Japan’s Emperor Akihito has declared his abdication in a historic ceremony at the Imperial Palace in Tokyo.
In his last public address as emperor, Akihito handed over the symbols of power and thanked the public for their support during his 30-year reign.
The 85-year-old was given permission to abdicate after saying he felt unable to fulfil his role because of his age and declining health.
He is the first Japanese monarch to stand down in more than 200 years.
Akihito technically remained emperor until midnight (15:00 GMT on Tuesday).
His eldest son, Crown Prince Naruhito, formally ascends the throne later on Wednesday. A new era – called Reiwa, meaning order and harmony – will begin in Japan’s unique calendar.
While the emperor holds no political power, he serves as a national figurehead.
Akihito has endeared himself to many Japanese people during his reign as he has interacted with those suffering from disease and disaster.
What happened at the abdication ceremony?
In the morning, the emperor took part in a Shinto ceremony to report his plans to the mythological ancestors of Japan’s imperial family.
The main “Ceremony of the Abdication” took place in a state room of the Imperial Palace in front of about 300 people including Prime Minister Shinzo Abe, Crown Prince Naruhito, and Crown Princess Masako.
Imperial chamberlains carried the state and privy seals into the hall, along with a sacred sword and a jewel which are considered symbols of the imperial family.
In a short ceremony, Prime Minister Shinzo Abe addressed the emperor, saying: “While keeping in our hearts the path that the emperor has walked, we will make utmost efforts to create a bright future for a proud Japan that is full of peace and hope.”
Then, in his final speech as emperor, Akihito, wearing a Western-style morning coat, said he “wished Japan and the world peace and happiness”.
“I am deeply grateful for the people that accepted me as a symbol and supported me,” he said.
“I sincerely wish, together with the empress, that the Reiwa era which begins tomorrow will be a stable and fruitful one,” he added. “I pray, with all my heart, for peace and happiness for all the people in Japan and around the world.”
After helping his wife, Empress Michiko, down the steps of the ceremonial platform, the emperor bowed towards the gathered officials, then left the room.
Why did the emperor decide to abdicate?
The 85-year-old had surgery for prostate cancer in 2003 and a heart bypass operation in 2012.
In a rare speech in 2016, he said that he feared his age would make it hard for him to carry out his duties and strongly hinted that he wanted to stand down.
Opinion polls showed that the vast majority of Japan sympathised with him, and a year later parliament enacted a law that made his abdication possible.
Who is the incoming emperor?
Prince Naruhito will become Japan’s 126th emperor – and will officially lead the country into the new Reiwa era. It will mark the end of the current Heisei era, which began when Akihito ascended the throne in 1989.
The 59-year-old Oxford University graduate is married to Crown Princess Masako. Their only child, Princess Aiko, was born in 2001.
Japan’s current law prohibits women from inheriting the throne, so Princess Aiko’s uncle Prince Fumihito is now first in line, followed by her cousin, 12-year-old Prince Hisahito.
Why is the Japanese monarchy important?
It’s the oldest continuing hereditary monarchy in the world.
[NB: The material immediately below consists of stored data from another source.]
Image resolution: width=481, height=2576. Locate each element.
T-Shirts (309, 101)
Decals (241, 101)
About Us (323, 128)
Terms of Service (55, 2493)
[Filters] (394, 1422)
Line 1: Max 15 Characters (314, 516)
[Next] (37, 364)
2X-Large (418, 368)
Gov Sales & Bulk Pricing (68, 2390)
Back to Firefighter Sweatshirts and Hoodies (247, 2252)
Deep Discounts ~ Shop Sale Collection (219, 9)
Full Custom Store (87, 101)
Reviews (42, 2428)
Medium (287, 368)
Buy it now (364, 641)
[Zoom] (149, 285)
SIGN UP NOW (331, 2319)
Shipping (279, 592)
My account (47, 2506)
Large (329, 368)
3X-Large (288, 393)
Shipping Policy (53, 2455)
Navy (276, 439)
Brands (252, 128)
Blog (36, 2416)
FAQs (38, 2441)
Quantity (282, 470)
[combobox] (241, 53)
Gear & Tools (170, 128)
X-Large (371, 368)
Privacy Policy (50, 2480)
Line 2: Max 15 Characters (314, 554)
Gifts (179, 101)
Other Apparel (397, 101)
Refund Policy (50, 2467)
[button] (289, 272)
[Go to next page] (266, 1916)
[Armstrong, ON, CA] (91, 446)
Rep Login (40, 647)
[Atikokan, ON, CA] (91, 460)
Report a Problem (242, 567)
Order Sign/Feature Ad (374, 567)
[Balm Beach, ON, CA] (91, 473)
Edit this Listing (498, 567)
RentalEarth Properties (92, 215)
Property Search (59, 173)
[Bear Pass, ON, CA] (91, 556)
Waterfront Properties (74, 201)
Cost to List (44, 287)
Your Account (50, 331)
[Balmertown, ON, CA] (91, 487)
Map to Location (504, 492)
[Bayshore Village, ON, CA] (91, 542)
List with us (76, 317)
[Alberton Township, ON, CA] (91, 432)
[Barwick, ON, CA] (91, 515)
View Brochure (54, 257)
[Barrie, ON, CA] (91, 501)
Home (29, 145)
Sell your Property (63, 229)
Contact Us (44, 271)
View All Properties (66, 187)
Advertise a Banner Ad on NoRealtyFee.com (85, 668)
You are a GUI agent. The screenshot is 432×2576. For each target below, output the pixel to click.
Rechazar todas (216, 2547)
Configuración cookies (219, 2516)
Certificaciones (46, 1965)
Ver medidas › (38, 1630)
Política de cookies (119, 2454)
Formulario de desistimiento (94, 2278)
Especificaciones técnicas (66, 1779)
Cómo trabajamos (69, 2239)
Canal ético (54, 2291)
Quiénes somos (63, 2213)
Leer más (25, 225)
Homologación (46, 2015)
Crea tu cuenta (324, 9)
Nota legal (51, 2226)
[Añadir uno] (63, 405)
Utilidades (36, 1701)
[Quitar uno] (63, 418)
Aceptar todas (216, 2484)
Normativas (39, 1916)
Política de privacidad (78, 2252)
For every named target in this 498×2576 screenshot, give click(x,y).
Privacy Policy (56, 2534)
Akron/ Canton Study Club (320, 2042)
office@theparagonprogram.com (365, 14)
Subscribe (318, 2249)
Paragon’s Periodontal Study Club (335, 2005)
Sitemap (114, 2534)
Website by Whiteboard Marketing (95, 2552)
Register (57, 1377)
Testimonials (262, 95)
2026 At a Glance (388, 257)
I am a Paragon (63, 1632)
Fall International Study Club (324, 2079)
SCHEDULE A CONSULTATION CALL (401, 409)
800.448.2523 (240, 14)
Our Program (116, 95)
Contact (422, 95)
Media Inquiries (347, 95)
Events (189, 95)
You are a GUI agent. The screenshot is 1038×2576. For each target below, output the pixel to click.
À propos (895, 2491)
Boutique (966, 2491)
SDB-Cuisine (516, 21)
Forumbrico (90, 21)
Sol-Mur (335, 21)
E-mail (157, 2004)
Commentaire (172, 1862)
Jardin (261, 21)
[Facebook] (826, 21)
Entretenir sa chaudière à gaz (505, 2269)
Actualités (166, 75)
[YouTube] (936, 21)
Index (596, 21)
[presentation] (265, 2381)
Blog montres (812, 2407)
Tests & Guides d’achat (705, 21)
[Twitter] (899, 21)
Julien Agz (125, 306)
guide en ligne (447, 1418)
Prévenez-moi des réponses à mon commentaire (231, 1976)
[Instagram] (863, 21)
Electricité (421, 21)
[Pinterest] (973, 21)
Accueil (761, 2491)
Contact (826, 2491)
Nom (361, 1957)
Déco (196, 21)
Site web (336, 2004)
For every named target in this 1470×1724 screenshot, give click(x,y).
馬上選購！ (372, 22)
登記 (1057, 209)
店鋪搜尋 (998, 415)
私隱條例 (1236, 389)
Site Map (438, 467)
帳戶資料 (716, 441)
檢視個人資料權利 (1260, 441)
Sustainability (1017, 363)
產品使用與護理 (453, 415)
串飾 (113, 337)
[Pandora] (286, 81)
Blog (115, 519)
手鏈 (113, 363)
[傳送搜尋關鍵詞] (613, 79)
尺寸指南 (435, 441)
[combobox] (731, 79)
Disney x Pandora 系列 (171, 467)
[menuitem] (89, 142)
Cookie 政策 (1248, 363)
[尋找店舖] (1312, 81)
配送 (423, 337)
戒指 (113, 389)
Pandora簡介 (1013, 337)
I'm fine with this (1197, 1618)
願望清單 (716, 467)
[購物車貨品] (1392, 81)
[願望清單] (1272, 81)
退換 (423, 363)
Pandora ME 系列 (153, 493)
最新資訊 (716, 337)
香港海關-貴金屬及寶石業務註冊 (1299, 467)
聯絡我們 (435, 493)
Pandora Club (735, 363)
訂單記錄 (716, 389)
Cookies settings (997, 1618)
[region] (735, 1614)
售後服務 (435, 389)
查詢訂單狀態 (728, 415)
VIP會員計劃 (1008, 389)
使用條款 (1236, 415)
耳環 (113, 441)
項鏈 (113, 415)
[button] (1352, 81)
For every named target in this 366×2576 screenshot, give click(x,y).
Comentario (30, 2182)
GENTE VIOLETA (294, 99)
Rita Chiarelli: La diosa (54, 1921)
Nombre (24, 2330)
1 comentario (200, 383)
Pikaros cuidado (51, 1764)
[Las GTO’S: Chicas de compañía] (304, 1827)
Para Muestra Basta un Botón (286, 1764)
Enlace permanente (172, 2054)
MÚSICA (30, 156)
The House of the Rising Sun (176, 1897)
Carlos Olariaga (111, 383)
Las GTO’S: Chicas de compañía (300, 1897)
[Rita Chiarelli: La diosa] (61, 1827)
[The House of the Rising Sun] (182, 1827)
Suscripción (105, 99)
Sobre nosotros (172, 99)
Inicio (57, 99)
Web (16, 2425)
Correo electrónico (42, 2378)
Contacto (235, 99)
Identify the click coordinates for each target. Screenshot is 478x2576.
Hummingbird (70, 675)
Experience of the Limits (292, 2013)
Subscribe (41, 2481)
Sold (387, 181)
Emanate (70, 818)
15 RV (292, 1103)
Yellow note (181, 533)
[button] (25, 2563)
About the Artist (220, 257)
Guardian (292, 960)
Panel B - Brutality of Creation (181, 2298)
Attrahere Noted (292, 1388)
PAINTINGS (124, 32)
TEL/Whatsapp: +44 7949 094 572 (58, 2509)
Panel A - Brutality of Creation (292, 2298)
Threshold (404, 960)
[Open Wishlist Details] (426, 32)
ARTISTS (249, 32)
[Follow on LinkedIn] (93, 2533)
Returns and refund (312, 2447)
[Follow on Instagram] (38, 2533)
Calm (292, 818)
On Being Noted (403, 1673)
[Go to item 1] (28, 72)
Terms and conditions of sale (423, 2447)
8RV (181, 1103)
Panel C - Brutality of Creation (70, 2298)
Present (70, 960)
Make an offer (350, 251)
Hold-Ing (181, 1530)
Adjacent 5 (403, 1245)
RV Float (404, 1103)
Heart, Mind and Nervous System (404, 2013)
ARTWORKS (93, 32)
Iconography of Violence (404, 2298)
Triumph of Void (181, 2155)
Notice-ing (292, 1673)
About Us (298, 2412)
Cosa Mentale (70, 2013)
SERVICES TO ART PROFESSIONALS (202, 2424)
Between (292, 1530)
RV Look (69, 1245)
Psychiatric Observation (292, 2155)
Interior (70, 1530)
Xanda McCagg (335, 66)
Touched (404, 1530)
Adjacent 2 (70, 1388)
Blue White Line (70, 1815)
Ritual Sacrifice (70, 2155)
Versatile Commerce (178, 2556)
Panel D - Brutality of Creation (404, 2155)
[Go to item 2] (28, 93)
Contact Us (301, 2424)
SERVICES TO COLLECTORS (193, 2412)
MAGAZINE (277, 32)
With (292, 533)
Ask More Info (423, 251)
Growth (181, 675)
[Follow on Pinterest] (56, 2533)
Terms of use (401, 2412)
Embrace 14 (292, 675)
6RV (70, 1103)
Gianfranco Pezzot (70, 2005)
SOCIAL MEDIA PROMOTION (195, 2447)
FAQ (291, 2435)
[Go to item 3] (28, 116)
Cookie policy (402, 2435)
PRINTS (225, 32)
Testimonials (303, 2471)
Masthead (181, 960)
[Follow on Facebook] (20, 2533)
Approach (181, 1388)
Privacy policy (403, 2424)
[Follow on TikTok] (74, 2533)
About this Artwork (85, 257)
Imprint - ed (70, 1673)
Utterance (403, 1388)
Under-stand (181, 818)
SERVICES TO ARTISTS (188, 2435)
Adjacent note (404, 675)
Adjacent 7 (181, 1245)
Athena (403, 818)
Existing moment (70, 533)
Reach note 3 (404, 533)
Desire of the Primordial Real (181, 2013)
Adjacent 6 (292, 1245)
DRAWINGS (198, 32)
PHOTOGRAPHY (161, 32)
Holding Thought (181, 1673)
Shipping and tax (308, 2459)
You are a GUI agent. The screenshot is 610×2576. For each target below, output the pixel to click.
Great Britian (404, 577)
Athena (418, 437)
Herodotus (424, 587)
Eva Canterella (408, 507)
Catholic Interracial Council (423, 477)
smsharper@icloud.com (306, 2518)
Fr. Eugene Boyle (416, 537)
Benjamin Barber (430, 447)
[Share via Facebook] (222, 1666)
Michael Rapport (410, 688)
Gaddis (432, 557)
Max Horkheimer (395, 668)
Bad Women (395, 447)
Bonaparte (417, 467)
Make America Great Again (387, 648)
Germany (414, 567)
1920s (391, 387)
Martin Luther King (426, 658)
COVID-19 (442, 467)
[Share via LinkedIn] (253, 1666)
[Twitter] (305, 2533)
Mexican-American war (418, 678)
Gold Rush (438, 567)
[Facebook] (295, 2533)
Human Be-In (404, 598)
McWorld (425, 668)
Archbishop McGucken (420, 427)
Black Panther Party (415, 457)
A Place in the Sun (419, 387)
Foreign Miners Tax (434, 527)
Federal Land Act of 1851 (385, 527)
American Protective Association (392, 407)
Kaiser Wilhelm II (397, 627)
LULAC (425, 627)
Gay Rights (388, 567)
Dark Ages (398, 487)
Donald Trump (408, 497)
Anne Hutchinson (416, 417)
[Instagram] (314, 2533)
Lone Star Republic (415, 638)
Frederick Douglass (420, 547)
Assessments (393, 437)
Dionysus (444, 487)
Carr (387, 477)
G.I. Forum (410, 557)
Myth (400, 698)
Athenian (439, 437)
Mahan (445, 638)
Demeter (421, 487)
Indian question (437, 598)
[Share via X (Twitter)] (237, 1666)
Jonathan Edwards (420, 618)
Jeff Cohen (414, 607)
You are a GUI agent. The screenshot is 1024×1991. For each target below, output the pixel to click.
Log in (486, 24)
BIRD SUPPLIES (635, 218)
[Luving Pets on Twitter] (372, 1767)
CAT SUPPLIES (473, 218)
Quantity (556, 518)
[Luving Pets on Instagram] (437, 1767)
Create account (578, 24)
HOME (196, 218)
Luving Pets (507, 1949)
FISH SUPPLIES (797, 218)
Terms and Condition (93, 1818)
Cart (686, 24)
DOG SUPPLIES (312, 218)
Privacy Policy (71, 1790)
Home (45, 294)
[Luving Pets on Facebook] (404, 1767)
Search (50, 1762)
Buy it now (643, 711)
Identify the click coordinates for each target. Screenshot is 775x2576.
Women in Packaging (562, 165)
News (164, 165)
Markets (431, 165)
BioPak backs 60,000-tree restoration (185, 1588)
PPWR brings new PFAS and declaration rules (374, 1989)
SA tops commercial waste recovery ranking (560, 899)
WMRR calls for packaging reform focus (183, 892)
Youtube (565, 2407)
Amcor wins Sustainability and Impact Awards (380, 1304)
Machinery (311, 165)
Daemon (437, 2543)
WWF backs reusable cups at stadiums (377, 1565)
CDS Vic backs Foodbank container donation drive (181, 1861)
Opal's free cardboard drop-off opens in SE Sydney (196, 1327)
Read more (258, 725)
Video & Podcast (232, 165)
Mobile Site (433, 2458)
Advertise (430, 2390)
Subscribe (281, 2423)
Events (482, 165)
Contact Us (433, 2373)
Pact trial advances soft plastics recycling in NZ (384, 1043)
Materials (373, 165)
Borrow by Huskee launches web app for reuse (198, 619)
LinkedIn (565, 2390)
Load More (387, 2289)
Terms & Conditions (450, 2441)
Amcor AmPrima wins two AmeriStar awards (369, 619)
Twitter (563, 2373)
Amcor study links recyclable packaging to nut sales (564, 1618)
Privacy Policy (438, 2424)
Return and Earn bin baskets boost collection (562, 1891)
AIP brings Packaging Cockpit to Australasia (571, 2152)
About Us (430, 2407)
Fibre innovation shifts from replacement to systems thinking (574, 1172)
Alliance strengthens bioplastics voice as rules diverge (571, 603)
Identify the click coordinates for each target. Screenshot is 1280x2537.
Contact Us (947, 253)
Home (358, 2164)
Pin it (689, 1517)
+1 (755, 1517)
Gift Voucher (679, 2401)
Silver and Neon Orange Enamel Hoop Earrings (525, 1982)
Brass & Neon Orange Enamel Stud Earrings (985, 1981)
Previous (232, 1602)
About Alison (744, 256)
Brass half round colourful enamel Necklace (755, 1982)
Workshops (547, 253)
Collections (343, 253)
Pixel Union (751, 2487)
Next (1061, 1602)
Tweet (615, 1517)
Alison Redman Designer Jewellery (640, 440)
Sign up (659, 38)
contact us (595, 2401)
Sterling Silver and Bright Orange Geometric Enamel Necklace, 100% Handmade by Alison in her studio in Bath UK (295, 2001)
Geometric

Legends date it back to about 600 BC.
The emperors used to be seen as gods, but Hirohito – the father of Akihito – publicly renounced his divinity as part of Japan’s surrender at the end of World War Two.
It was Emperor Akihito who helped repair Japan’s post-war reputation.
Previous emperors rarely interacted with the public, but Akihito redefined the role – and has come to be known for his compassion.
In 1991, two years after he ascended the throne, Akihito and the empress broke with norms and knelt down to speak to people affected by a volcanic eruption in Nagasaki.
Akihito also took up the role of a diplomat, becoming an unofficial ambassador for Japan and travelling abroad extensively.
While Tuesday’s was the first Japanese abdication in 200 years, it wasn’t so rare historically.
According to Japan’s state broadcaster NHK, about half the country’s emperors or empresses have done the same, and it happened frequently from the 8th Century to the 19th Century.
How are Japanese people marking the handover?
The Golden Week break – Japan’s annual spring holiday – has been extended to a record 10 days to mark the occasion.
When Emperor Akihito succeeded his late father, the country was in mourning, but this time people will be going on holidays, to cinemas, or staying at home to watch the events on TV.
Many said they would miss the departing emperor, who will now hold the title “Joko”, which means “grand emperor” or “Emperor Emeritus”.
“I think the emperor is loved by the people,” Morio Miyamoto told Reuters news agency. “His image is one of encouraging the people, such as after disasters, and being close to the people.”
“The emperor worked very hard for 30 years so I hope the handing over of the baton to the new emperor will go smoothly,” Mikiko Fujii told the agency.
“I’m sad but also hopeful about the next era. I hope it will be a peaceful, gentle period for the second half of my life,” said Masatoshi Kujirai, on his way to a Shinto shrine to mark the day.